In rebuttal, the state was permitted to prove by B. H. Morrow that he was the father of Ruby Morrow; that she was dead, but at the time Renn killed Collins she was not in Vaughn’s shop in Ft. Worth, but was in McGregor, Tex., teaching music; and proved by Nick Lightfoot that Vaughn, on the night of the killing, had told him that “Renn had killed Collins, and Renn had told him (Vaughn) that he was going to kill Collins that night;” and by Sims that he was present and heard Renn (defendant) tell witness Vaughn: “I have made up my mind to do it. I have just got to do it” — and Vaughn said to him, “Well, you can have my last dollar.” and at the time of the shooting remarked, *170“I guess that is Renn now;” and by the witness Lightfoot that when he asked Vaughn, subsequently, in the presence of Wilkinson and others, if he had not told Lightfoot, on the night of the killing, Renn had said to Vaughn he was going to kill Collins he denied knowing anything about the case at all.

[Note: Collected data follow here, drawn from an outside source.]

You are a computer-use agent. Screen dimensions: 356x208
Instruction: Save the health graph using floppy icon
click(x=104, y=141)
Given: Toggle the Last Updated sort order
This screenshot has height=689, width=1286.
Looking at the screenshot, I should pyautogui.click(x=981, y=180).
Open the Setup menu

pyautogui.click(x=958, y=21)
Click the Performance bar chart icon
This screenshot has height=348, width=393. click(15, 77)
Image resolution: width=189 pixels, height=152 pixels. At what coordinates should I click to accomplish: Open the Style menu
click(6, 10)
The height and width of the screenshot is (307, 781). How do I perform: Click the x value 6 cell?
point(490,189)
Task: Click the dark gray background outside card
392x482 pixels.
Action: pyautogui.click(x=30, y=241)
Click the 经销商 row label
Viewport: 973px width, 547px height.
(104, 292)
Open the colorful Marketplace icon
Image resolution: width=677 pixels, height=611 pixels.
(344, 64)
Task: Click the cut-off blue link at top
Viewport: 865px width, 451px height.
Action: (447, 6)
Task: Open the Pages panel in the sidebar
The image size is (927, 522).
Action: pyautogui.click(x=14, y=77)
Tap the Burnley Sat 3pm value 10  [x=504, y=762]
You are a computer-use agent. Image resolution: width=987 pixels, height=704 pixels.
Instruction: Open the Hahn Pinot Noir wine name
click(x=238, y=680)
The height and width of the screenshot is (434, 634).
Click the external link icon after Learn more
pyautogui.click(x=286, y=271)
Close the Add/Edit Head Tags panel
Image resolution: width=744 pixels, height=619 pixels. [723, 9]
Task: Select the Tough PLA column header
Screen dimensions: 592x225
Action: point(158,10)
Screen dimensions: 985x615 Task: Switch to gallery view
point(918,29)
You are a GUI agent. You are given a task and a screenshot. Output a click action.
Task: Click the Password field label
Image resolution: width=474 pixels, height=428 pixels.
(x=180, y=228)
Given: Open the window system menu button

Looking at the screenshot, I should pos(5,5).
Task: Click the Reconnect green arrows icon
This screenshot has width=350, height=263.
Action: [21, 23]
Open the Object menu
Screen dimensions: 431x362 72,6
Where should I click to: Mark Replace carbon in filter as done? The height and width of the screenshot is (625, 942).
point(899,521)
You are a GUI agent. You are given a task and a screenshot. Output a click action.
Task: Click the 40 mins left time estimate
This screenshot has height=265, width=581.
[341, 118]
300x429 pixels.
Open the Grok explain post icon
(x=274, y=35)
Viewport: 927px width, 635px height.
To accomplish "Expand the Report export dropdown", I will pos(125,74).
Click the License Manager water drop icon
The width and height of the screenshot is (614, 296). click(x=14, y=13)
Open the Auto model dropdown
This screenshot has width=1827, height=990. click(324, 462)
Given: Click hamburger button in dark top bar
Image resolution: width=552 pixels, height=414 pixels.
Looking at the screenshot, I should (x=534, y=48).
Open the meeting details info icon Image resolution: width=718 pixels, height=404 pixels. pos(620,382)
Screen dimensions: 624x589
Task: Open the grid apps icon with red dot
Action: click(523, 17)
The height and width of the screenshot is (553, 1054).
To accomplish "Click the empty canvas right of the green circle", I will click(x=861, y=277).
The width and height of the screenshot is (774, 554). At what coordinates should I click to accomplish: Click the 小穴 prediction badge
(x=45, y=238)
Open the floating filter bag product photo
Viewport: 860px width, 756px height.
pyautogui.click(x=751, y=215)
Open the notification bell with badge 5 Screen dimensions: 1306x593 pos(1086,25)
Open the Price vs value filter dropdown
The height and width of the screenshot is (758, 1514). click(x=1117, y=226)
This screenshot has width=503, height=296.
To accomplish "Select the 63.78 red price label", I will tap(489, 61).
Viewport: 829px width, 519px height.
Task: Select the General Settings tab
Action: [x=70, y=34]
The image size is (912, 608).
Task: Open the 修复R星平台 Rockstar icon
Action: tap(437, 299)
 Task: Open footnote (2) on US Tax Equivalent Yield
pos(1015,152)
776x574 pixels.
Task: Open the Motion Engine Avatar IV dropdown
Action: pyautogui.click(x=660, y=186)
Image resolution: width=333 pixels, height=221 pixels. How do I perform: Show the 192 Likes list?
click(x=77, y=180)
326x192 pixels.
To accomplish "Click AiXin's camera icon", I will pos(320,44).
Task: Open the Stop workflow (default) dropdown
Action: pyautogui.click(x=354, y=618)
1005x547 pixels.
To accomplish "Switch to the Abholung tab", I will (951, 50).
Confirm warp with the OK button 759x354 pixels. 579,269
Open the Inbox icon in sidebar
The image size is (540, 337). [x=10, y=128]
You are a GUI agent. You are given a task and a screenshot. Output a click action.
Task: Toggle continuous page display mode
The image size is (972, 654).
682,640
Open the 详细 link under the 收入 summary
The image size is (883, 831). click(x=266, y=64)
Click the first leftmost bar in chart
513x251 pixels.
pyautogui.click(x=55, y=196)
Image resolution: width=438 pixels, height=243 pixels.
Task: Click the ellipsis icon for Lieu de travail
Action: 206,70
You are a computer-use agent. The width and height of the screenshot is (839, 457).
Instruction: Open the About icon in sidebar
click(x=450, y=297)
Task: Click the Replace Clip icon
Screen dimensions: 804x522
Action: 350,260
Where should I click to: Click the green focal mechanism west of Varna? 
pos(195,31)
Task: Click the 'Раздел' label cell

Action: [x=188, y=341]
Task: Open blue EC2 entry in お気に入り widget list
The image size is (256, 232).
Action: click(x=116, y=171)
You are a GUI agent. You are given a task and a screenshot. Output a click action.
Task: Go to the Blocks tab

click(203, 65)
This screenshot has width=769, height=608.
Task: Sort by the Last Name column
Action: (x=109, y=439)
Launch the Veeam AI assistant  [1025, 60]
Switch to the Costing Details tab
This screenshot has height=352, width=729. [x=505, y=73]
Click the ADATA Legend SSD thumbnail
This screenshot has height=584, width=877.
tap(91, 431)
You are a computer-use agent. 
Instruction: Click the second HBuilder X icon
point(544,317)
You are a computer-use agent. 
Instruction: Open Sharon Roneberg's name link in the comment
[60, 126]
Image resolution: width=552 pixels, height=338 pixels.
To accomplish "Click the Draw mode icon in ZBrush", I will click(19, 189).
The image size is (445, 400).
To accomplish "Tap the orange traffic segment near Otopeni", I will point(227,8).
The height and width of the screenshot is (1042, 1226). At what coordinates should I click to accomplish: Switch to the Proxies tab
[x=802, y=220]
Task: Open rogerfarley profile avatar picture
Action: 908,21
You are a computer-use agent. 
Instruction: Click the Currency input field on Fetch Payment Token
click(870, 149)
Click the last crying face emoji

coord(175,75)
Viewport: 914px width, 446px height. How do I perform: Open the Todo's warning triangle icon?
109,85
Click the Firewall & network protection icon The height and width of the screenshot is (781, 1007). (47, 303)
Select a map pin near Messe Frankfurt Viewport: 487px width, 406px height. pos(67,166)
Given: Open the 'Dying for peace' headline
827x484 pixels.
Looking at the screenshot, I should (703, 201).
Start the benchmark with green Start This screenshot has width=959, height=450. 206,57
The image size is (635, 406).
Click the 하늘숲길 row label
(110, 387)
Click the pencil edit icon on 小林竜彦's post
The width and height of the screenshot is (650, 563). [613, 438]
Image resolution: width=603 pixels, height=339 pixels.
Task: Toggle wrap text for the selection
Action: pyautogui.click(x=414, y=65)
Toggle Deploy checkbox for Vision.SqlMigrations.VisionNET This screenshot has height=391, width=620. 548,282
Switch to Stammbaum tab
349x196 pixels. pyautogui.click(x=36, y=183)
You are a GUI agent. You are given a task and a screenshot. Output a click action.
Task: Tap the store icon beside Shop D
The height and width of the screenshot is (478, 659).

[5, 6] All of this rebuttal testimony was objected to and proper bills of exception reserved. To properly understand the ruling of the court, it must be remembered, as herein-before stated, that the witness Vaughn had testified that deceased, Collins, had come and got his pistol just before the killing, and said he was going to kill defendant, Renn, and he had so informed Renn. Witness Sims testified in rebuttal that he worked in the shop with Vaughn, and knew Collins, the deceased; that deceased never came in the Vaughn shop, and had not been in there that day, and had left no pistol there, and did not come in there and get a pistol, but the ■one who did come in was defendant, Renn, who said: “I have made up my mind to do it. I have got to do it.” Certainly the statement attributed to defendant was admissible. There was a sharp conflict in the testimony between witness Vaughn and witness Sims on who it was that came in the shop and made the remarks attributed to defendant by Sims, and to deceased by Vaughn. When witness Vaughn said a dead person had heard deceased make the remark, it was permissible to show she was not in Et. Worth, but in a distant town. It was permissible, under all the authorities, to show that a witness for a defendant, for the purpose of impeachment of the witness, on the night of the killing, said defendant had told him he was going to kill deceased, when on the trial he says it was deceased who told him he was going to kill defendant.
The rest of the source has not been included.